Quand arrêter la pilule devient la base du féminisme

Conseillère en symptothermie, Valentina Salonna encourage les femmes à s’émanciper en cultivant un féminisme particulier.
«Bonjour, je viens vous voir car j’ai décidé d’arrêter la pilule. Je ne veux plus imposer des hormones artificielles à mon corps.» Nous ne sommes pas chez le gynécologue, mais dans le cabinet lausannois de Valentina Salonna, yogathérapeute et conseillère en symptothermie. «La symptothermie, un mot trouvé par une sage-femme suisse, Claire Michelin, est une méthode naturelle d’observation du cycle, permettant de distinguer les périodes de fertilité», explique la Vaudoise, avec un accent italien chantant. En quoi la symptothermie varie-t-elle de la méthode ogino-klaus, basée sur le calcul des jours? «En plus de la prise de température matinale, la femme prélève son élixir avec ses doigts (ndlr: comprenez glaire cervicale) et palpe son col de l’utérus, qui est dur et fermé pendant les périodes d’infertilité et souple pendant les périodes fertiles.»
Ces mesures peuvent être compilées dans une application smartphone, accompagnant la femme, le temps qu’elle sache interpréter son cycle toute seule. En cas de doute, les femmes peuvent envoyer une photo de leur «élixir» à la thérapeuthe par message WhatsApp.
Le stérilet, une «excision symbolique»
Valentina Salonna a réuni quelques-unes de ses patientes autour d’une tisane «spécial femmes» pour l’occasion. Elles racontent comment l’arrêt de la pilule constitue le point de départ pour le féminisme qu’elles défendent. Comment, disent-elles, prendre conscience de sa puissance si l’on ne reconnaît pas ce qui fait la spécificité du corps des femmes, à savoir le cycle menstruel? Refuser de déléguer la gestion de sa contraception à la médecine et être capable de savoir quand on est fertile ou pas constitue, pour elles, le premier pas de l’émancipation.
Et le stérilet en cuivre, qui connaît un regain de popularité chez les femmes n’ayant pas encore eu d’enfants et désirant une contraception non hormonale? Ouvrant de grands yeux horrifiés, Valentina Salonna le compare à une «excision symbolique», bien «pire que la pilule»: «Oui, le corps peut à nouveau ovuler, mais le stérilet provoque une inflammation constante de l’utérus. Et si une fécondation a quand même lieu, il provoque une fausse couche, sans même que l’on puisse la différencier des règles normales.»
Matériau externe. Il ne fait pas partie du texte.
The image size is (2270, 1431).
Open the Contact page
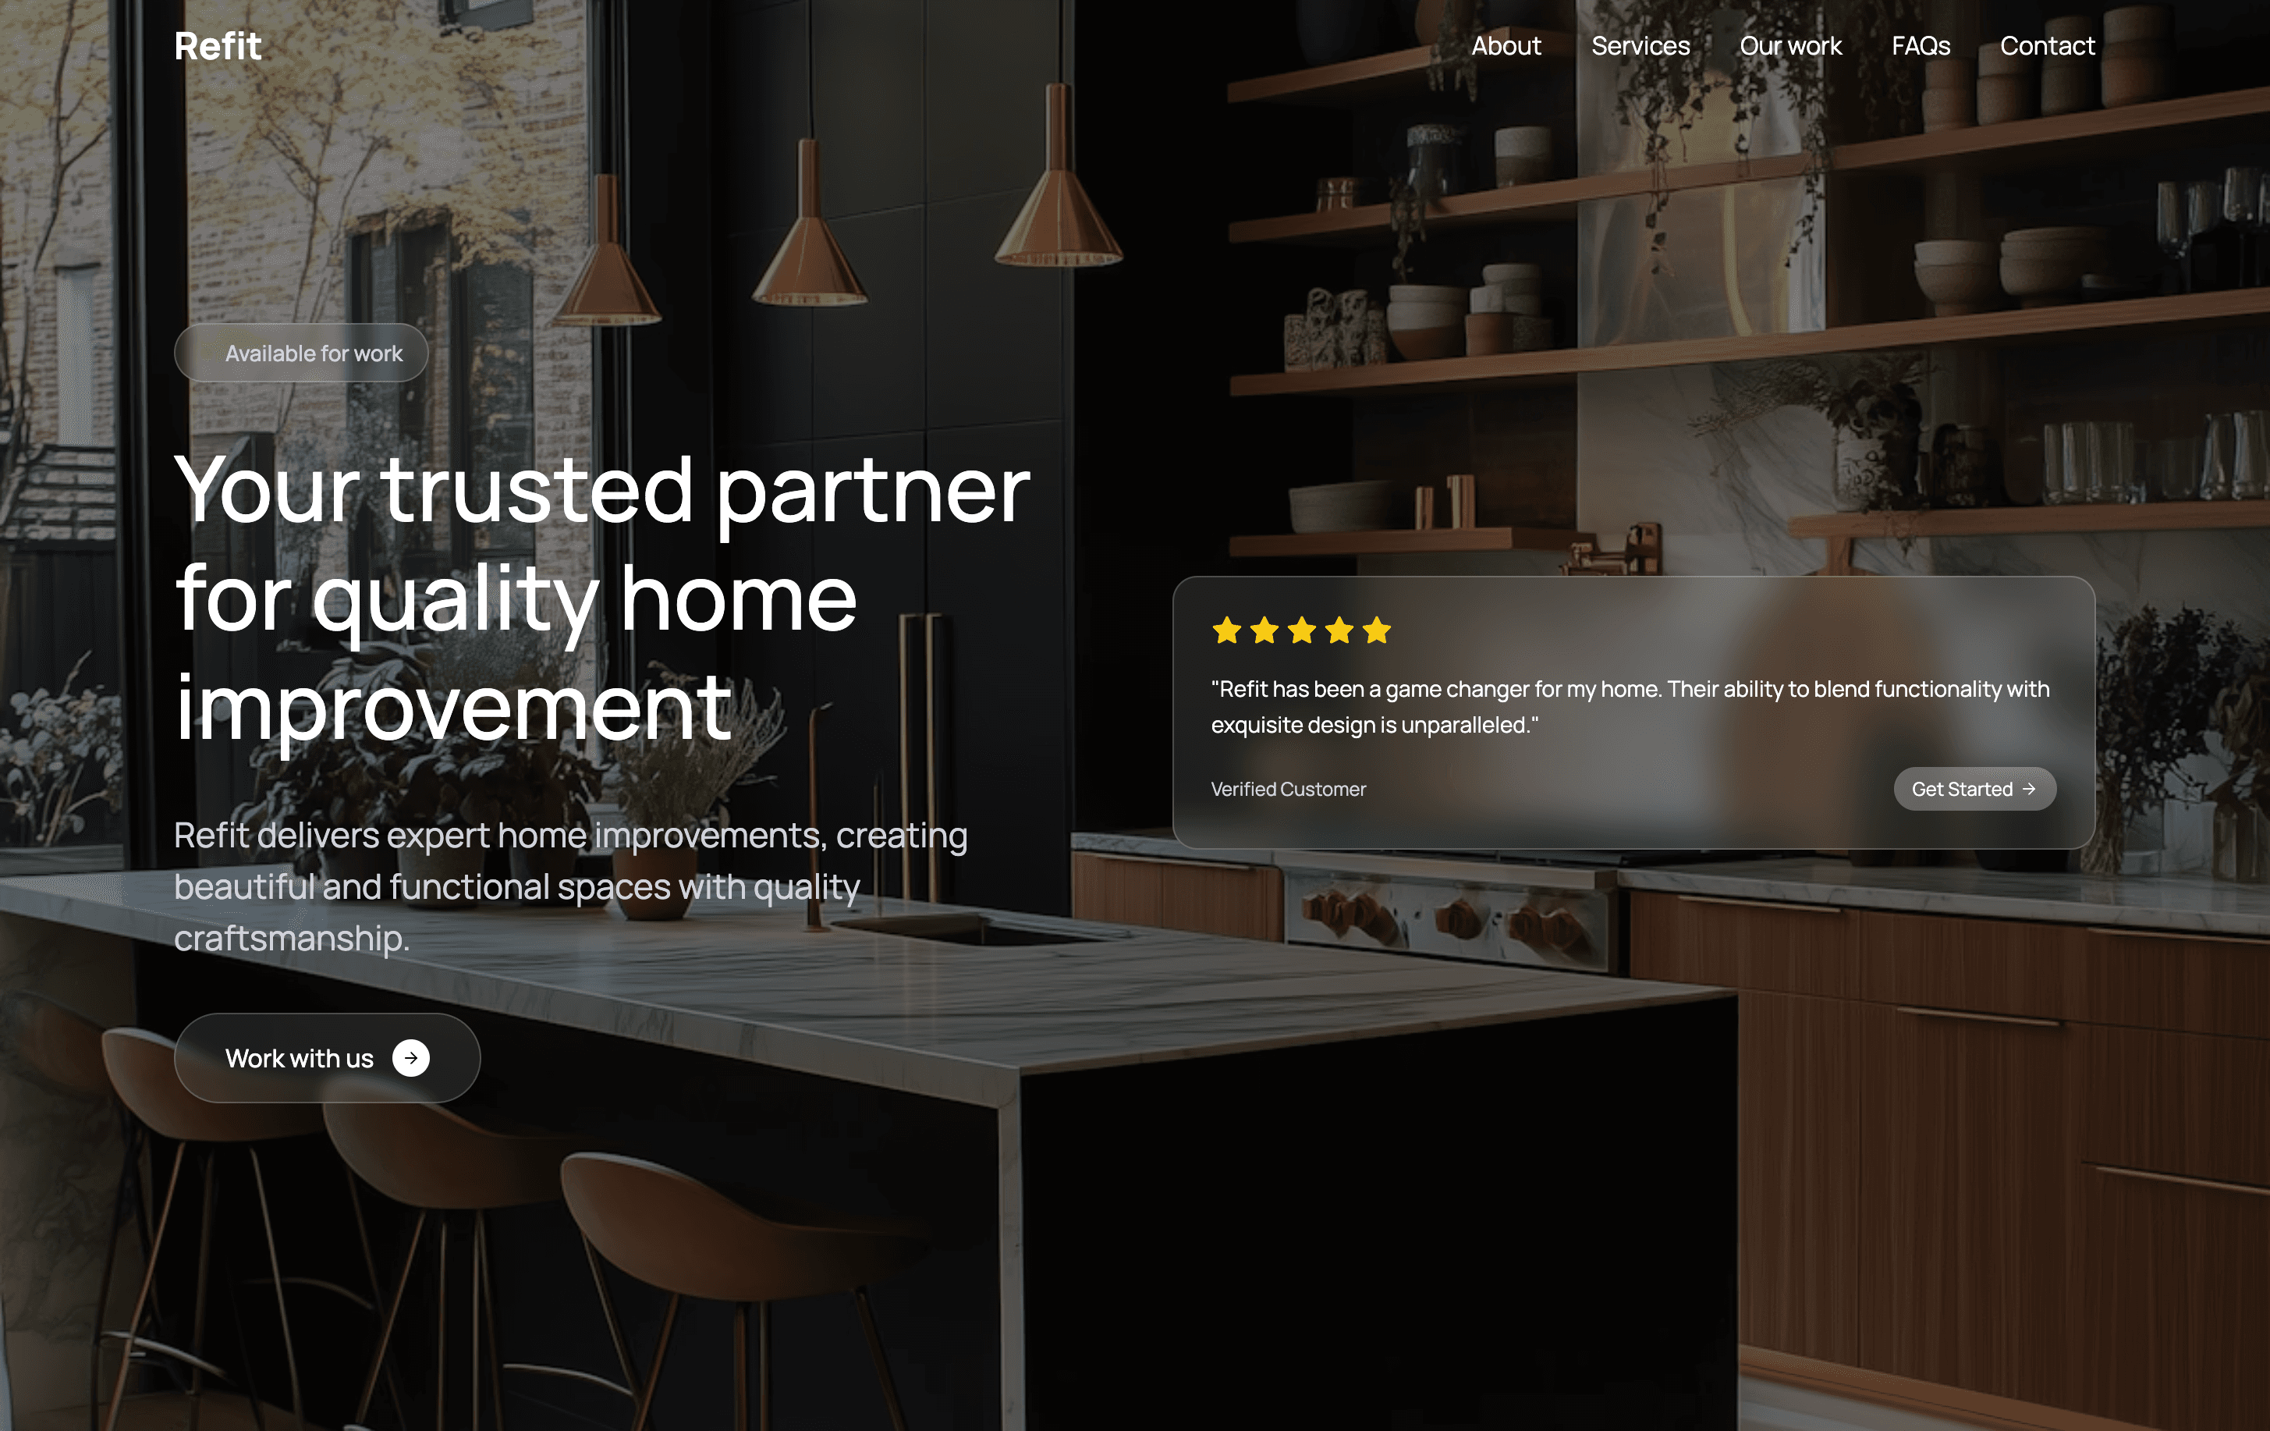pyautogui.click(x=2048, y=45)
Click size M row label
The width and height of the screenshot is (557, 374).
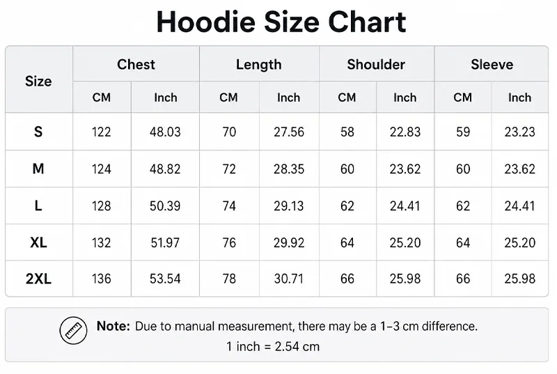[x=38, y=169]
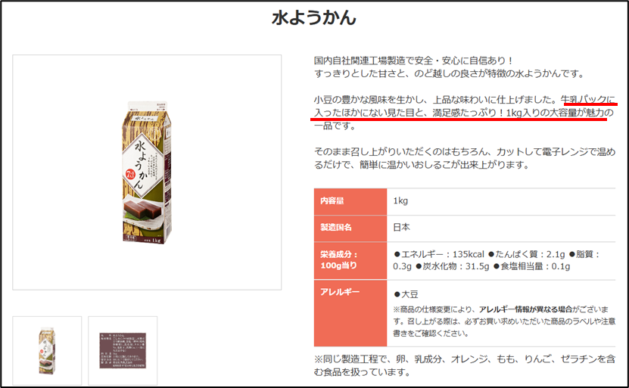Click the 製造国名 header cell

tap(350, 228)
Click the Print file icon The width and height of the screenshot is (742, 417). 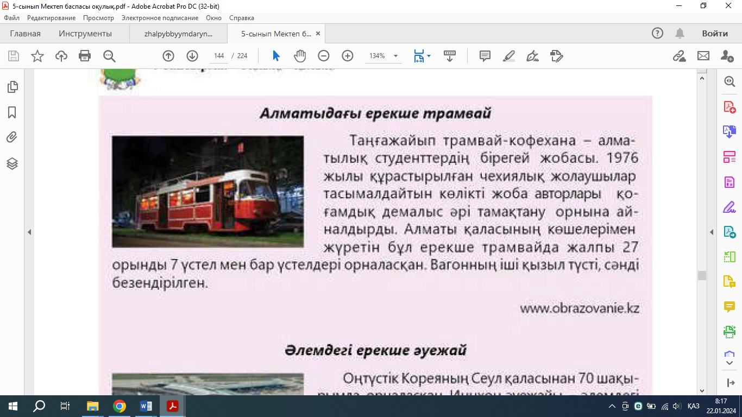click(x=85, y=56)
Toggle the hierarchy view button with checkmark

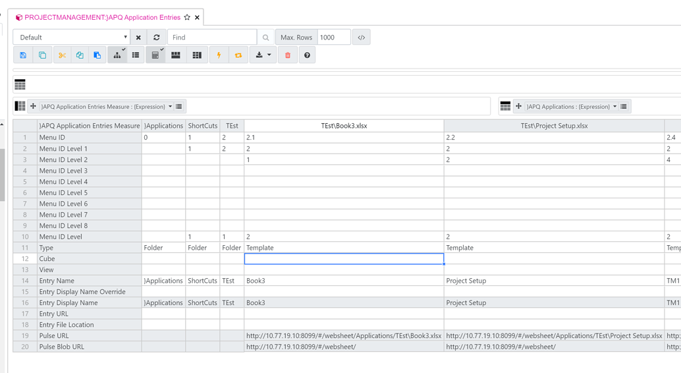coord(117,55)
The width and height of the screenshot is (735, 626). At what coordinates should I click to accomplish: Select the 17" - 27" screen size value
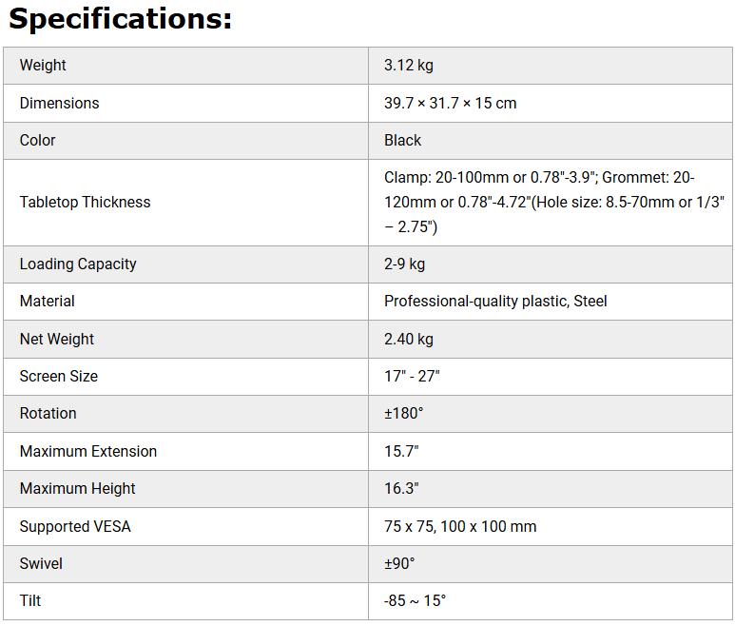point(412,376)
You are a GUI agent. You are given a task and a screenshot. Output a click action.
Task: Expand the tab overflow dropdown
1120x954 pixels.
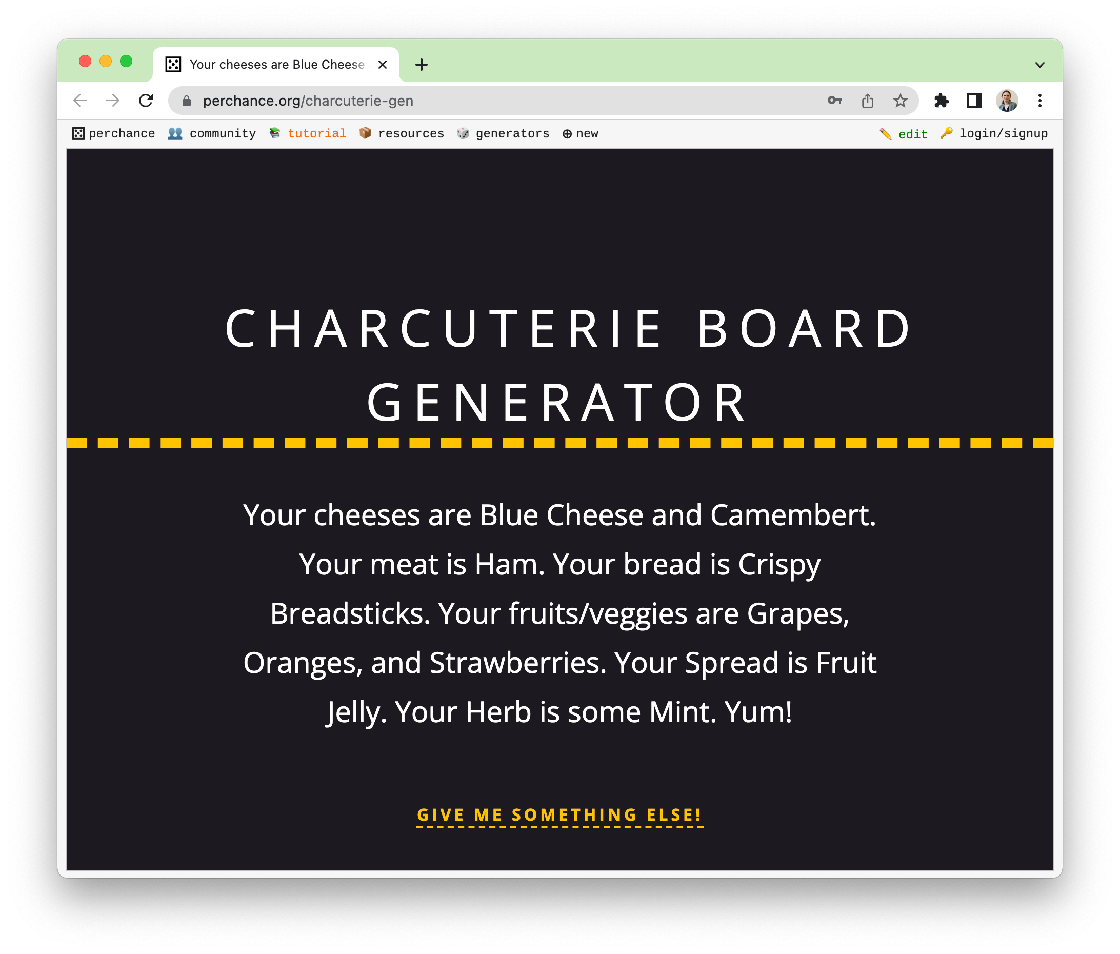point(1038,64)
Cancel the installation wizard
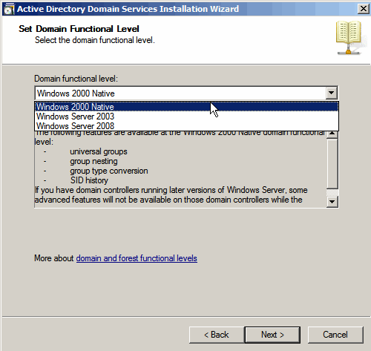The height and width of the screenshot is (351, 371). 335,335
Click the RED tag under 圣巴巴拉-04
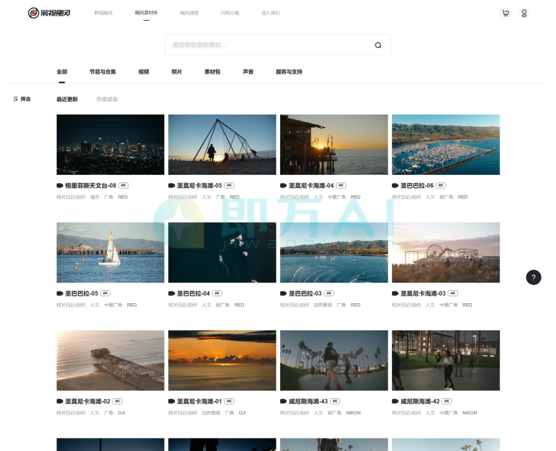556x451 pixels. coord(239,305)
Inclure les hommes pour un féminisme apaisé
«Les femmes viennent d’abord me voir pour parler de contraception, poursuit Valentina Salonna. Puis on aborde peu à peu la connaissance de soi, l’indépendance professionnelle, la relation avec les hommes, la volonté, ou non, d’avoir des enfants, etc. Le cycle n’est pas uniquement relié à la procréation, mais à l’énergie et la puissance féminine.» Le but de s’intéresser à son cycle? Que la femme «vive sa légende, en harmonie avec elle-même et avec l’homme», sourit la thérapeute.
Mariana Marietan, en formation pour devenir enseignante de yoga, souligne l’importance qu’a joué son conjoint dans son cheminement: «Quand j’ai arrêté la pilule, mon copain ne m’a pas demandé pourquoi. Ça lui semblait légitime de vouloir en finir avec les hormones. C’était précieux de me sentir soutenue, ça m’a permis d’éclore.» La thérapeute souligne que la réaction du compagnon est déterminante dans l’apprentissage de la symptothermie: «L’homme est impliqué dans l’observation du corps de sa compagne, et devra tenir compte autant qu’elle de ses jours de fertilité, si le couple ne veut pas d’enfants.»
Le féminisme qu’elles défendent toutes doit «tenir compte des hommes». Helena Pibiri, thérapeute en orthobionomie et enseignante d’aviron et de hula-hoop, donne son avis sur les débats féministes qui ont enflammé l’actualité ces derniers mois: «On peut faire beaucoup plus en sortant de ces prises de tête, en reconnaissant et en respectant simplement les hommes et les femmes dans ce qu’ils sont. Le militantisme est un formidable levier, comme le mouvement #metoo, qui permet de changer les choses. Mais je trouve que les débats féministes restent dans un dogme et mènent à une guerre des sexes.»
Mariana Marietan résume: «C’est en apprenant, dans l’amour, la beauté du fonctionnement de son corps que l’on trouve la force, la confiance et la puissance pour émerger. Une fois épanouies, nous pouvons apporter la réelle force féminine dont le monde a besoin aujourd’hui.»